___ Material supplied ___
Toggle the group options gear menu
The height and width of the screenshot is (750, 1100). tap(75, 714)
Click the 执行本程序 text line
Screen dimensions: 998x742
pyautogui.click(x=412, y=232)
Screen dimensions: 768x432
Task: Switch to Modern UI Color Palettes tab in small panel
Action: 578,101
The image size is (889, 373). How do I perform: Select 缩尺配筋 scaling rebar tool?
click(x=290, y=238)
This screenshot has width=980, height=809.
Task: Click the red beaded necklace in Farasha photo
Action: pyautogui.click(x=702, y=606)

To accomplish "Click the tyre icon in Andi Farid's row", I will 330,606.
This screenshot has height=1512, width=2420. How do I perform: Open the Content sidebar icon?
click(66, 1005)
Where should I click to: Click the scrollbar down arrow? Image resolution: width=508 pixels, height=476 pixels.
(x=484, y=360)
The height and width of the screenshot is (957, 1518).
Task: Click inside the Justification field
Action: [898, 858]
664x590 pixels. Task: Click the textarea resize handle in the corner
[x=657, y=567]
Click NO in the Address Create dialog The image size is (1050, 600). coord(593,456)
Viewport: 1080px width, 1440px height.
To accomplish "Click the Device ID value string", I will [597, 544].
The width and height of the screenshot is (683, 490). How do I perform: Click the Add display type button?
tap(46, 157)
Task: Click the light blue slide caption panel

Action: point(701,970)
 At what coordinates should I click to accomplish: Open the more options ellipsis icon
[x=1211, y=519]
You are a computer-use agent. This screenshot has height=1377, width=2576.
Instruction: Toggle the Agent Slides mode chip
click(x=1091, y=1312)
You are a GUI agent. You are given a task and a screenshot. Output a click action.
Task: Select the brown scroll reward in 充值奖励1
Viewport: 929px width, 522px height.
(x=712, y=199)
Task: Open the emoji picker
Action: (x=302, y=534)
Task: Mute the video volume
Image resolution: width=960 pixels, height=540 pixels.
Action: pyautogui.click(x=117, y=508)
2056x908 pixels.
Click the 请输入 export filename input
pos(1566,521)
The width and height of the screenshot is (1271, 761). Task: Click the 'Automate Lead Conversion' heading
___
[Your goal] Write the records out again so that each one matches the original exactly.

[Task answer]
Toggle the group options gear menu
The height and width of the screenshot is (750, 1100). tap(75, 714)
Click the 执行本程序 text line
Screen dimensions: 998x742
pyautogui.click(x=412, y=232)
Screen dimensions: 768x432
Task: Switch to Modern UI Color Palettes tab in small panel
Action: 578,101
The image size is (889, 373). How do I perform: Select 缩尺配筋 scaling rebar tool?
click(x=290, y=238)
This screenshot has width=980, height=809.
Task: Click the red beaded necklace in Farasha photo
Action: pyautogui.click(x=702, y=606)

To accomplish "Click the tyre icon in Andi Farid's row", I will 330,606.
This screenshot has height=1512, width=2420. How do I perform: Open the Content sidebar icon?
click(66, 1005)
Where should I click to: Click the scrollbar down arrow? Image resolution: width=508 pixels, height=476 pixels.
(x=484, y=360)
The height and width of the screenshot is (957, 1518).
Task: Click inside the Justification field
Action: [898, 858]
664x590 pixels. Task: Click the textarea resize handle in the corner
[x=657, y=567]
Click NO in the Address Create dialog The image size is (1050, 600). coord(593,456)
Viewport: 1080px width, 1440px height.
To accomplish "Click the Device ID value string", I will [597, 544].
The width and height of the screenshot is (683, 490). How do I perform: Click the Add display type button?
tap(46, 157)
Task: Click the light blue slide caption panel

Action: point(701,970)
 At what coordinates should I click to accomplish: Open the more options ellipsis icon
[x=1211, y=519]
You are a computer-use agent. This screenshot has height=1377, width=2576.
Instruction: Toggle the Agent Slides mode chip
click(x=1091, y=1312)
You are a GUI agent. You are given a task and a screenshot. Output a click action.
Task: Select the brown scroll reward in 充值奖励1
Viewport: 929px width, 522px height.
(x=712, y=199)
Task: Open the emoji picker
Action: (x=302, y=534)
Task: Mute the video volume
Image resolution: width=960 pixels, height=540 pixels.
Action: pyautogui.click(x=117, y=508)
2056x908 pixels.
Click the 请输入 export filename input
pos(1566,521)
The width and height of the screenshot is (1271, 761). Task: Click the 'Automate Lead Conversion' heading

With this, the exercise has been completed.